> TO-DO ITEM
Please reproduce the data from the line with "What do you see at coordinates (1304, 392)" up to and including the line with "coordinates (570, 38).", and nothing else.

> TASK MATERIAL

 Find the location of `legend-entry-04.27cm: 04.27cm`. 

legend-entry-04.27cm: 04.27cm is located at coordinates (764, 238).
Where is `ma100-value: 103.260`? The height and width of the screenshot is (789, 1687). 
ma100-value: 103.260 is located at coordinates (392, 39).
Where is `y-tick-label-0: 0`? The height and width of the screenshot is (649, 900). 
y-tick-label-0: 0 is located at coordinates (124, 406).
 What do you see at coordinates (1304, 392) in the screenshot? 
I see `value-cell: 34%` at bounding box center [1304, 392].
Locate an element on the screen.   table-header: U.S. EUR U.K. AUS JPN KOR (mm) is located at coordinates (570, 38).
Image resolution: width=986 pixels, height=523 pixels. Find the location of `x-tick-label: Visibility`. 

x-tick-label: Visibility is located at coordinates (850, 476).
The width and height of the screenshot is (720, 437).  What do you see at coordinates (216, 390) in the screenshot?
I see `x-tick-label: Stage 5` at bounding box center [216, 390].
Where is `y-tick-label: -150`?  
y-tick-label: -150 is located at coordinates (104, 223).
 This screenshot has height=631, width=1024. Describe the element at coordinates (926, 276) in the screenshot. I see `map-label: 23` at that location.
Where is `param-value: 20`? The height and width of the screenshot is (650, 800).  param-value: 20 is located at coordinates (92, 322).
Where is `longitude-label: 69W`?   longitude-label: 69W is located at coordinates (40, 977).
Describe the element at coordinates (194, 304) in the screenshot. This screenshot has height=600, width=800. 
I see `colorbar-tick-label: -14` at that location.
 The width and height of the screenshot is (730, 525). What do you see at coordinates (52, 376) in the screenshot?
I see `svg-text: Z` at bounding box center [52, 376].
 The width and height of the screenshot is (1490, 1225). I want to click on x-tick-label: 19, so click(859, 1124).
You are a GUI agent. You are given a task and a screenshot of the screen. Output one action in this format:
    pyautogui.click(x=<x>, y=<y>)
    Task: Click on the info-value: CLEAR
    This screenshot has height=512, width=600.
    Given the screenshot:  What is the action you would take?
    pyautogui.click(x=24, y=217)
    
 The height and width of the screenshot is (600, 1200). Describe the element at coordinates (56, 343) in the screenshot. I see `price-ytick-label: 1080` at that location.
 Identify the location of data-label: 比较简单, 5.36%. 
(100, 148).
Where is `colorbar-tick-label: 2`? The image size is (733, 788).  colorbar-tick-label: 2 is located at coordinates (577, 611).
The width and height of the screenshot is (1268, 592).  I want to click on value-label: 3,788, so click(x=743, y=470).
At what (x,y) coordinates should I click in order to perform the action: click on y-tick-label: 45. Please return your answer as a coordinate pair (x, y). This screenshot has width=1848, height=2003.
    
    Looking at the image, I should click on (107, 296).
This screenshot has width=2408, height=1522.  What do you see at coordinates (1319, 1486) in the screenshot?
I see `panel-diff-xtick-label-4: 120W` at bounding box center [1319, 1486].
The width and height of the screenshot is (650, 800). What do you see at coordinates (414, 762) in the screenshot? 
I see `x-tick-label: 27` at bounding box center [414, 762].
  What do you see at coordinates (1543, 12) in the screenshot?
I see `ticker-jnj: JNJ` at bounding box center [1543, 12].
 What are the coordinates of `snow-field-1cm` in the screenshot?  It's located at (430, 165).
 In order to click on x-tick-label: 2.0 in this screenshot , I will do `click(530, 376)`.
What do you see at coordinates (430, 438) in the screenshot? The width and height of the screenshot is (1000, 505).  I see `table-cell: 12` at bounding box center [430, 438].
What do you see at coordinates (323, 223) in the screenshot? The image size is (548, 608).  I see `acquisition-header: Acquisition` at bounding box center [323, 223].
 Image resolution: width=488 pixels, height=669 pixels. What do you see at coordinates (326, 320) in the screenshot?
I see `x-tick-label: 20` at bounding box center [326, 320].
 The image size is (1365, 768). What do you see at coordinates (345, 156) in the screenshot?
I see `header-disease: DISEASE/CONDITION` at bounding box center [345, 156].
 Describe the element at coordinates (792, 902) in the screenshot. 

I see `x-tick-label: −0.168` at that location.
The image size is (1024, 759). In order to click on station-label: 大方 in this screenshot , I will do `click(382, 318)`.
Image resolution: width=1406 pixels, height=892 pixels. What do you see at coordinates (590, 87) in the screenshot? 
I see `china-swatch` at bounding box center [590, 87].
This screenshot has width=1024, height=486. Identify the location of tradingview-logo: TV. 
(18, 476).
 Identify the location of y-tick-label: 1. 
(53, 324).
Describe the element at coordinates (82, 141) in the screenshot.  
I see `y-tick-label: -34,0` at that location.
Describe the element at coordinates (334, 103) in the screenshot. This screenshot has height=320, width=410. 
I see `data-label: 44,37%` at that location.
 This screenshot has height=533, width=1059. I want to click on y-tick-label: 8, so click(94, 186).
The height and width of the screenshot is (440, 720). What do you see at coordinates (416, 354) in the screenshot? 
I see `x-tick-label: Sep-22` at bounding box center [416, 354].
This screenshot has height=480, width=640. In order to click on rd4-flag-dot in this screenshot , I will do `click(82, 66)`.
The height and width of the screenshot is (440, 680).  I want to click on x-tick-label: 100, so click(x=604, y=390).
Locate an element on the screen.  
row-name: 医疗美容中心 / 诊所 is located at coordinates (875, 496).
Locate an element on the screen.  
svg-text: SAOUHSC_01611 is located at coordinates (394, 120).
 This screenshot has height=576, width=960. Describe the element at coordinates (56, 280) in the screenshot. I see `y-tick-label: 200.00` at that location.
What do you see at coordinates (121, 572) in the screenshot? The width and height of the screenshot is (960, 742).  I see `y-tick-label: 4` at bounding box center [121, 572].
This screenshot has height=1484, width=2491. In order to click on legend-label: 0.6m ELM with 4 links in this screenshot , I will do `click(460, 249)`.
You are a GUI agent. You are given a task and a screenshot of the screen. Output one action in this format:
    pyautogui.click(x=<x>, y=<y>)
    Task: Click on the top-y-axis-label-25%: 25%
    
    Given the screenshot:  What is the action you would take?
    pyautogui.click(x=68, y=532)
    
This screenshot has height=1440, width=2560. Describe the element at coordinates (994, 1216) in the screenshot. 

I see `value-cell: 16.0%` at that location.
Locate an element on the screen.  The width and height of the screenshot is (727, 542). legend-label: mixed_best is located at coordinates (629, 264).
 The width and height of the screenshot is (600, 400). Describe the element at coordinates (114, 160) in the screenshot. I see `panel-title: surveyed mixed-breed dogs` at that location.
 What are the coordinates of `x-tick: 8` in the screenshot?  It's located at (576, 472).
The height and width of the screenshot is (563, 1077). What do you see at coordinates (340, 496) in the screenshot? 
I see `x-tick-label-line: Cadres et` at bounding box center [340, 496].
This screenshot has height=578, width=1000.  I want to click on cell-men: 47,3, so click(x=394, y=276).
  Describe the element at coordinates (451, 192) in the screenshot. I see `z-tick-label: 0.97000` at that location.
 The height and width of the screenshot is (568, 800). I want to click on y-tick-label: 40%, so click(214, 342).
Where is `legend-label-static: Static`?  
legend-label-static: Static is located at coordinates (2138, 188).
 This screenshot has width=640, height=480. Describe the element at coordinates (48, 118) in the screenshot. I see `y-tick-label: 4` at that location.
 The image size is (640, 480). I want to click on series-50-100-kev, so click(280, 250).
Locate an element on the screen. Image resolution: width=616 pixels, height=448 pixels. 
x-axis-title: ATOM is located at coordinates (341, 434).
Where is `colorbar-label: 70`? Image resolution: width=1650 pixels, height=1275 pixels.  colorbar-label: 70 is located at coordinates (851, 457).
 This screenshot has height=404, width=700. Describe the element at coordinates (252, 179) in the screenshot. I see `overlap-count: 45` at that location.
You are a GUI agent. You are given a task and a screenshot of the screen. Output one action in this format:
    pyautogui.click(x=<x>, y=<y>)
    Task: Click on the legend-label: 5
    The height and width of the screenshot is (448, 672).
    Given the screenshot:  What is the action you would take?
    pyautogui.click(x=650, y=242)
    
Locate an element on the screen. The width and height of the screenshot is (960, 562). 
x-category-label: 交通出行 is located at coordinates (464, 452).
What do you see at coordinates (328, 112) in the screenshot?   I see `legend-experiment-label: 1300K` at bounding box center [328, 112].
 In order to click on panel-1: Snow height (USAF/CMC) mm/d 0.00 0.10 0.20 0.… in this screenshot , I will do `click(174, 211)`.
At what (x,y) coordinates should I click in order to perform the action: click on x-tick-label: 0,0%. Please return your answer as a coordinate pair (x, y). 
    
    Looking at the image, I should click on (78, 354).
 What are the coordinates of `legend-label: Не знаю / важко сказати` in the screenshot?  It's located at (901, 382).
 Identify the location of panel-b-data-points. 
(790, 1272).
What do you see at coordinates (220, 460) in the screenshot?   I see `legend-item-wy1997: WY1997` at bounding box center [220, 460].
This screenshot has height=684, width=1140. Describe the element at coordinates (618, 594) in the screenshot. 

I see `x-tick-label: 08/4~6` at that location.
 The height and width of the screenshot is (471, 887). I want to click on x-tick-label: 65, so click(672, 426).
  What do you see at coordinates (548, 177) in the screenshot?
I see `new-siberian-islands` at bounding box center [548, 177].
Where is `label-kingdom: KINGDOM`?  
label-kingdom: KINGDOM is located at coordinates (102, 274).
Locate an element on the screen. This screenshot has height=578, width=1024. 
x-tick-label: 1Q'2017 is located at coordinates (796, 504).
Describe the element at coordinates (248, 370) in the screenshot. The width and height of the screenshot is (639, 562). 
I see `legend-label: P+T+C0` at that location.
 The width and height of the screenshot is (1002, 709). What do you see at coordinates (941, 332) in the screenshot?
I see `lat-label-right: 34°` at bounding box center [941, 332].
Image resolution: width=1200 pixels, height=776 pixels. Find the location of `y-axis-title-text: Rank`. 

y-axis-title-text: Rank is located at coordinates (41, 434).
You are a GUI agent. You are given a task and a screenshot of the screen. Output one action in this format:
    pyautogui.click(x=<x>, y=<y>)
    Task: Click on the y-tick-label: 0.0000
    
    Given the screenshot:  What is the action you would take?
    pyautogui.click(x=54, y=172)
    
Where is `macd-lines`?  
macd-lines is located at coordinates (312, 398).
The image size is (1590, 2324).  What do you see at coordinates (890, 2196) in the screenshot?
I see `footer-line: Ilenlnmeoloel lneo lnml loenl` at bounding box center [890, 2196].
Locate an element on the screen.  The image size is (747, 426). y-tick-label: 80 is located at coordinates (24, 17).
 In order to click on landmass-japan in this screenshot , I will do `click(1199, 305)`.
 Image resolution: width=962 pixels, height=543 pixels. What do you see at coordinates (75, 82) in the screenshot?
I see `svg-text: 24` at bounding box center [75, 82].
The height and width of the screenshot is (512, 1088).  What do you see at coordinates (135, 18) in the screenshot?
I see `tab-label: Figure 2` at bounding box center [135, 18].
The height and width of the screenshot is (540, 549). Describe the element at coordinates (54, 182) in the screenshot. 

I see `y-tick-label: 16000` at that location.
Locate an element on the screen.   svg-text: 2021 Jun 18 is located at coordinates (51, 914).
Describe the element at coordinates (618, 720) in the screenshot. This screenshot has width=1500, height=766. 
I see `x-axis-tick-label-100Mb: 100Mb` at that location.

> OUTPUT BELOW
 What do you see at coordinates (1304, 392) in the screenshot? 
I see `value-cell: 34%` at bounding box center [1304, 392].
Locate an element on the screen.   table-header: U.S. EUR U.K. AUS JPN KOR (mm) is located at coordinates (570, 38).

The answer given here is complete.